What will be the long term effects of this war? It's hard to say. But let me mention two examples. One of the side effects of the war in Vietnam was that the US ended up extensively bombing Cambodia as some VC insurgency was operating there. (We also sent troops in.) The bombing was blanket and indiscriminate. Innocent civilians were killed and the country was left with tons of unexploded ordinances that ended up maiming or killing thousands of Cambodians (mostly children) in the years after the war. As if that human impact wasn't enough, the US bombing campaign gave fuel to a Marxist insurgency movement called the Khmer Rouge. A struggling insurgency became a successful insurgency mostly because of its ability to portray the US as an imperial power that cared not for the Cambodian people. The non-democratic Cambodian government, which just happened to be a US ally, ultimately took a hit and lost the civil war because of its relationship with the "imperial" US. The result? Only about 1,000,000 Cambodians killed in less than four years in something that was a clear genocide and clearly ignored.

The US did nothing.

Another case is equally telling. The US surprise at the Iranian Revolution sent policymakers scurrying. We had been allies with Iran, but immediately switched and allied ourselves with Saddam Hussein's Iraq. While there were clear geostrategic interests in play, the 1980's saw one of the bloodiest conflicts between nations as Iran and Iraq fought to a standstill. Iraq, led by the maniac Saddam Hussein, deployed and used chemical weapons against Iran - both on the battlefield and against innocent civilians.

The US did nothing.

Later, Hussein launched a campaign against the Kurdish minority in northern Iraq. This campaign included forcibly moving the Kurds as well as mass executions. Up to 180,000 Kurds were executed in 1988 alone, with estimates reaching as high as 800,000 in a three year span. (One Iraqi official famously retorted, "There's no way 180,000 were killed. It couldn't have been more than 100,000.) The nickname 'Chemical Ali' was born during this period as the man sent to the region to "do the job" used chemical weapons against the civilian population again and again and again.

The US did nothing.

The point of these two short narratives is that foreign policy mistakes often have grave, unintended consequences that don't become clear until years later. The Reagan and first Bush administrations clearly had ideological blinders on when it came to Iraq. All they saw was a perceived threat from Iran and that perspective colored any other view they had. Even today, the key players are reluctant to accept that the offensive against the Kurds constituted genocide, probably because they are ignorant as to what genocide is (former Sec State James Baker never even read the Genocide Convention) and because it's a tough pill to swallow to admit that your actions directly contributed to the death of hundreds of thousands of innocents.

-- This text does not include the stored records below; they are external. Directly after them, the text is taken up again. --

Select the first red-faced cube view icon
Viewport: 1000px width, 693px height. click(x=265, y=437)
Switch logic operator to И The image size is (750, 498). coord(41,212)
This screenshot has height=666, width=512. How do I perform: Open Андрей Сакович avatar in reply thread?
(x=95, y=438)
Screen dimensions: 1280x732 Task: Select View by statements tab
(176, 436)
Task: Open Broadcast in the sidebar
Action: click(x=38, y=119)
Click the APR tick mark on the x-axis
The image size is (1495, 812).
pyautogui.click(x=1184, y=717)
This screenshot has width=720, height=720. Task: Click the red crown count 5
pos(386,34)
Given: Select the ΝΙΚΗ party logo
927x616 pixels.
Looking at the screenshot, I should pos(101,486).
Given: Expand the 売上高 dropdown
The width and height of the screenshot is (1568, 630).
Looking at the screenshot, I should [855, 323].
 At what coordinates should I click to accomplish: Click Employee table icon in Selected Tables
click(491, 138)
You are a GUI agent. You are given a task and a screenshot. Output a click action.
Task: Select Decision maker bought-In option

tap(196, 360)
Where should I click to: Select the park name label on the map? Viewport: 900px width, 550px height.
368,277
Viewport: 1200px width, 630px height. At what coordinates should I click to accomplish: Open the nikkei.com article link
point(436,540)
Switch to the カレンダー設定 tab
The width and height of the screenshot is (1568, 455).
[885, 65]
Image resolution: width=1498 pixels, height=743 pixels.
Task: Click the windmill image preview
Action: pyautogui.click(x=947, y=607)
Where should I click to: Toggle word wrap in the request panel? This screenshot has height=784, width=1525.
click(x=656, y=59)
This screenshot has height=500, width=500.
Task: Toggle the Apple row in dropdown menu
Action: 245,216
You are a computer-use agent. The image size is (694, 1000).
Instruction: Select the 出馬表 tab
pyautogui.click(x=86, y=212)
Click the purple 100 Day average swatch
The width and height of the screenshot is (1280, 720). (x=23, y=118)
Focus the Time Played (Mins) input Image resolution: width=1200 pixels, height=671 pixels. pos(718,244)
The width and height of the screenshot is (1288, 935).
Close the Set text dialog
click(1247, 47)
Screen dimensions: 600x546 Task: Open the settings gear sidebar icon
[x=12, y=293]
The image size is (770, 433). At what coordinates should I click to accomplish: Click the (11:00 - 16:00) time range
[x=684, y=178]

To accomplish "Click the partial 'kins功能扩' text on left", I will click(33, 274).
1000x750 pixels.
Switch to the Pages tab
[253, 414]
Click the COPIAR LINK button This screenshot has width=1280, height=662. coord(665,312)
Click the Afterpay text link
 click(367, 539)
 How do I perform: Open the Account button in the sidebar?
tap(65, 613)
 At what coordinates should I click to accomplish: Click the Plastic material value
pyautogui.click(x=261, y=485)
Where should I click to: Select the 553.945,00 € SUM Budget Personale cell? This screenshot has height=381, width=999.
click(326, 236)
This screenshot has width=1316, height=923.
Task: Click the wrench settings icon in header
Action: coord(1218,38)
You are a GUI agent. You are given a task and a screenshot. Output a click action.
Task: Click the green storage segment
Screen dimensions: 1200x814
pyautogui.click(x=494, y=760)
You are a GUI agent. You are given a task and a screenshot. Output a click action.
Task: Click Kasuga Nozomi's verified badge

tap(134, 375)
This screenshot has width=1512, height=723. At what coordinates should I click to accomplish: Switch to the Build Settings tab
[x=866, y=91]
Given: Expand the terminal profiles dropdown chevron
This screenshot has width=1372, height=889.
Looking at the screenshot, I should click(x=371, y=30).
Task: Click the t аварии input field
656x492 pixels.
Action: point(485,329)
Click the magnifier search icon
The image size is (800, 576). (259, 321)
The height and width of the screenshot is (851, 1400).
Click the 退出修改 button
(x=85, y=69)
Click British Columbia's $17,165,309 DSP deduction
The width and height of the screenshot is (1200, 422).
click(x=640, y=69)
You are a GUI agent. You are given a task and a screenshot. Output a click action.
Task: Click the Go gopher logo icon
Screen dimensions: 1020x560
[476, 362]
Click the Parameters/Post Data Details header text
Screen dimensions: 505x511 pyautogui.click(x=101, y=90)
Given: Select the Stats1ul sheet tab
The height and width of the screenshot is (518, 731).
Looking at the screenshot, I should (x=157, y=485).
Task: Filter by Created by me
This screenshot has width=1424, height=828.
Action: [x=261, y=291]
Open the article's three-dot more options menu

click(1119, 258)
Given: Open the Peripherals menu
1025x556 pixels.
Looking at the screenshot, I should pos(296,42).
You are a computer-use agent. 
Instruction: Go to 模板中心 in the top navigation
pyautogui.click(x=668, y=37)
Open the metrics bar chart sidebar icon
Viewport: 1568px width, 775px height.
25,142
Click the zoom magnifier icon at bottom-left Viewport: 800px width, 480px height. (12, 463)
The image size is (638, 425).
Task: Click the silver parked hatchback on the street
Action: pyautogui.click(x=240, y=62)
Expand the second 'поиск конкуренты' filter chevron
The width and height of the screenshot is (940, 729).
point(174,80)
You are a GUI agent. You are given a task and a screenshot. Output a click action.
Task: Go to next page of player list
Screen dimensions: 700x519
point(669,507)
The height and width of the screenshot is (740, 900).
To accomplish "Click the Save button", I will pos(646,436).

In the end, once again, the people in power that make decisions that lead America down a tough road aren't going to be the ones that sort out the mess they've made. This means, much to Tony Blair's consternation, that US and British presence in Iraq will continue to make us vulnerable to terrorism both at home and abroad. The new rallying cry for Al queda an their ilk is to point to Iraq as an example of how the West wants to dominate the Middle East and Islam in general. Make no mistake, more innocents are going to die because a cadre of politicians decided to launch into an unnecessary and dangerous war.